+++ The data

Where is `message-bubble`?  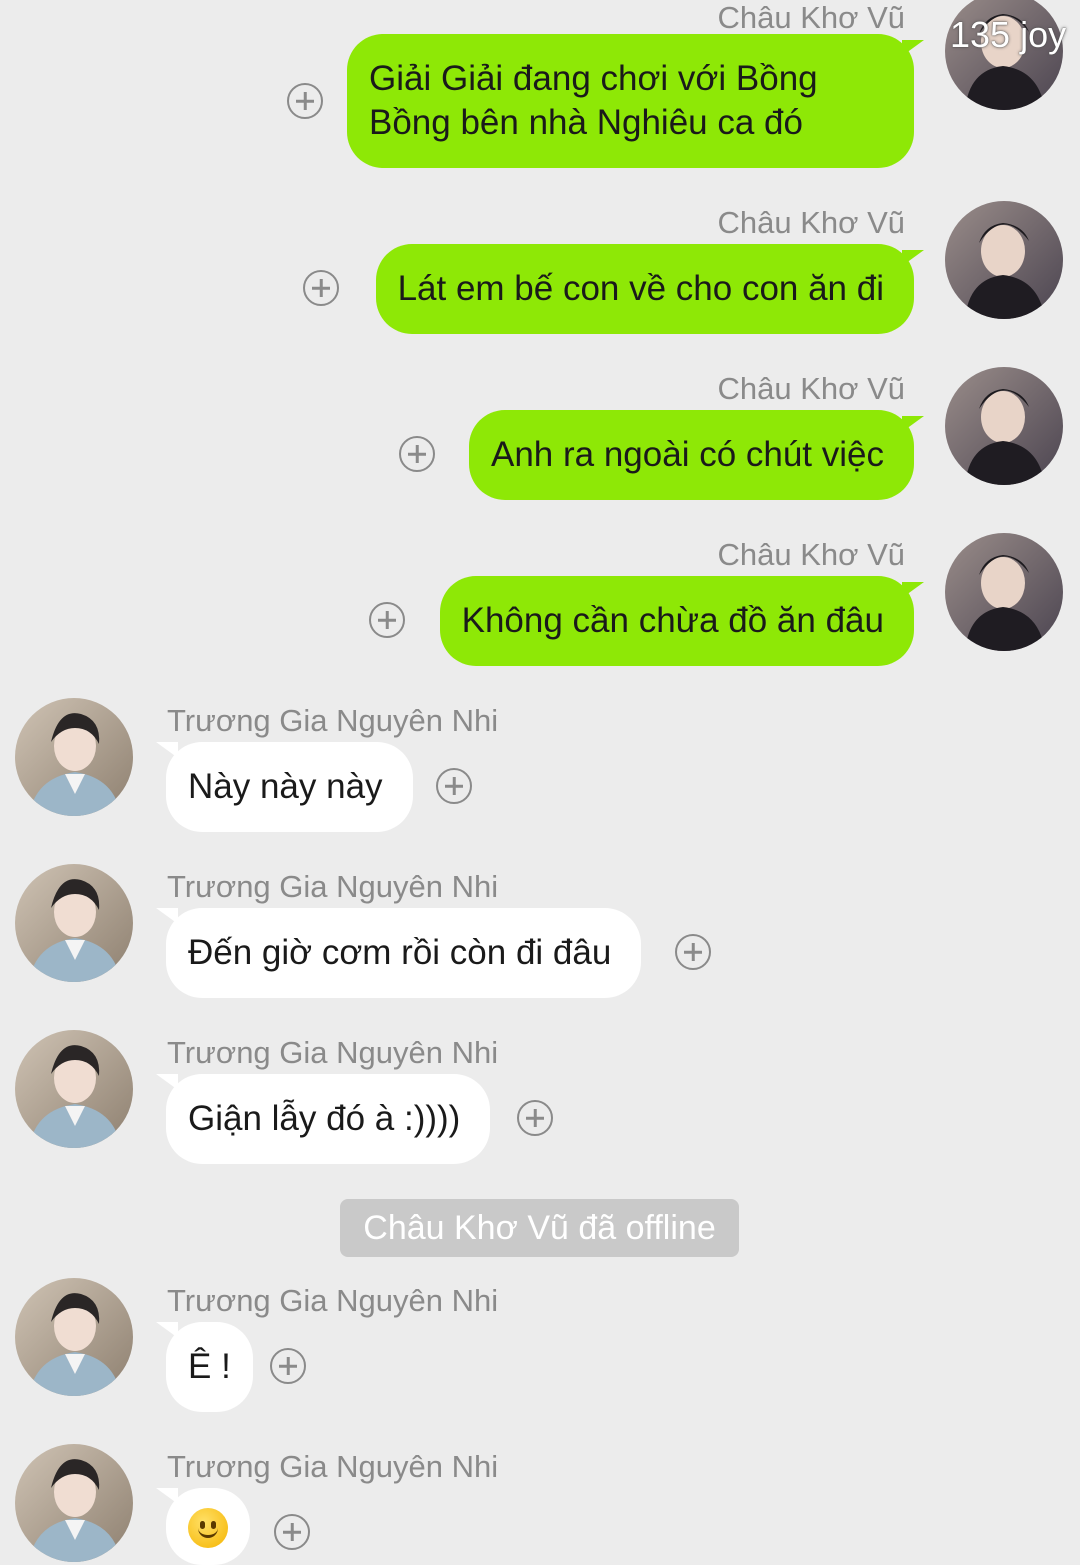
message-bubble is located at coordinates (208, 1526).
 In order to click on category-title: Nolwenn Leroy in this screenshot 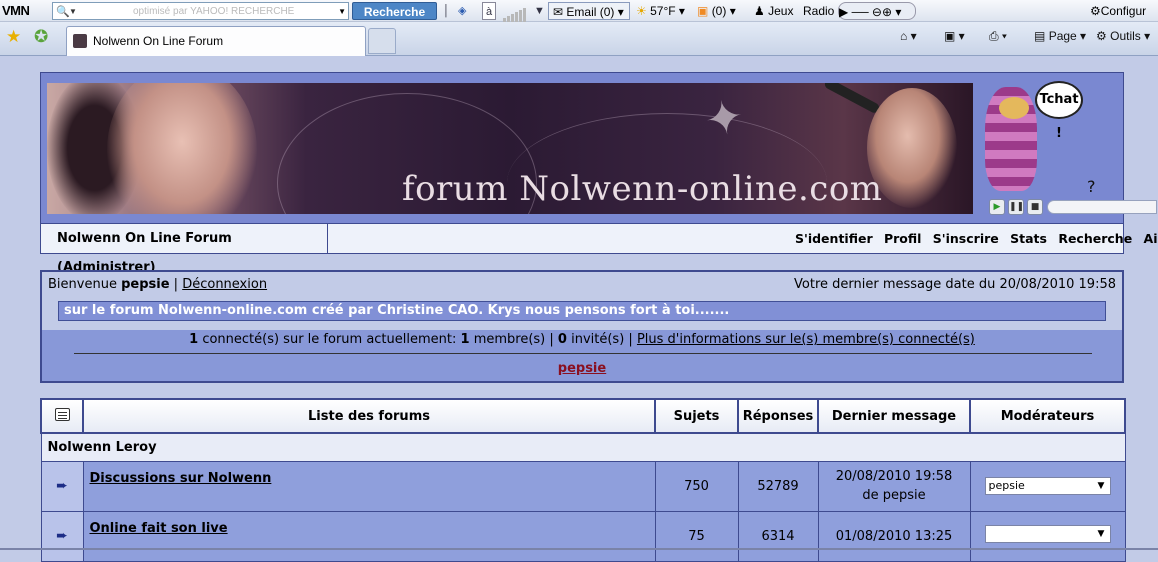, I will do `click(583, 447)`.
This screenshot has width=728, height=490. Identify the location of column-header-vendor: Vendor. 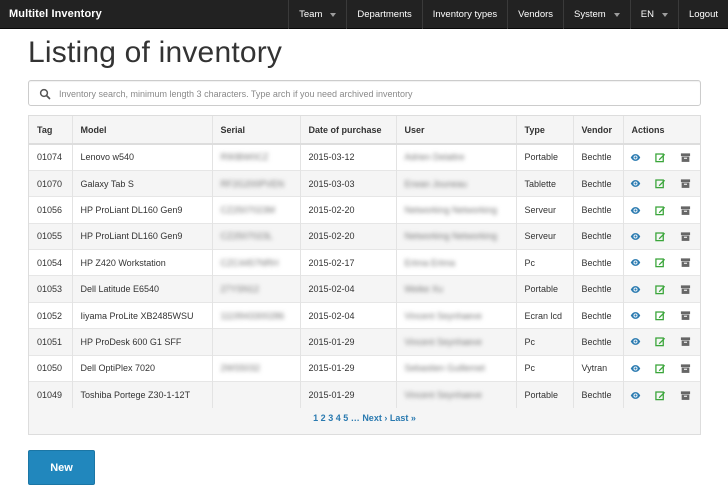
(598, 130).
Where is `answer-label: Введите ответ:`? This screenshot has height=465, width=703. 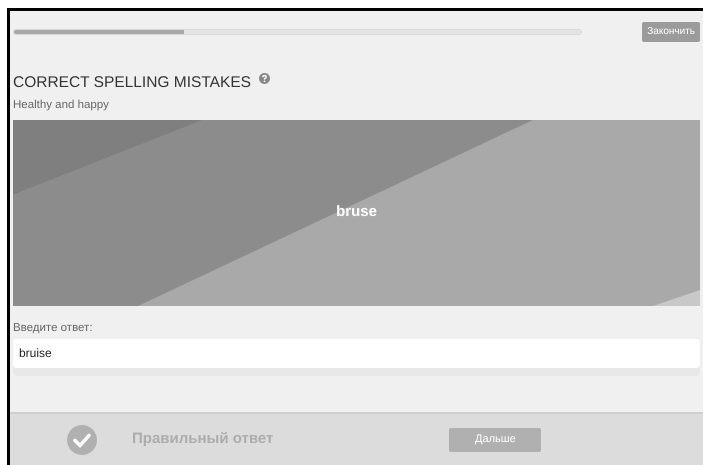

++++++

Task goal: Please reproduce the records above word for word, starting with the line that contains "This screenshot has width=728, height=490." and going on through the end of the records, and leave out the pictures.

Solution for this task:
This screenshot has width=728, height=490. Identify the location of column-header-vendor: Vendor. 
(598, 130).
Where is `answer-label: Введите ответ:`? This screenshot has height=465, width=703. 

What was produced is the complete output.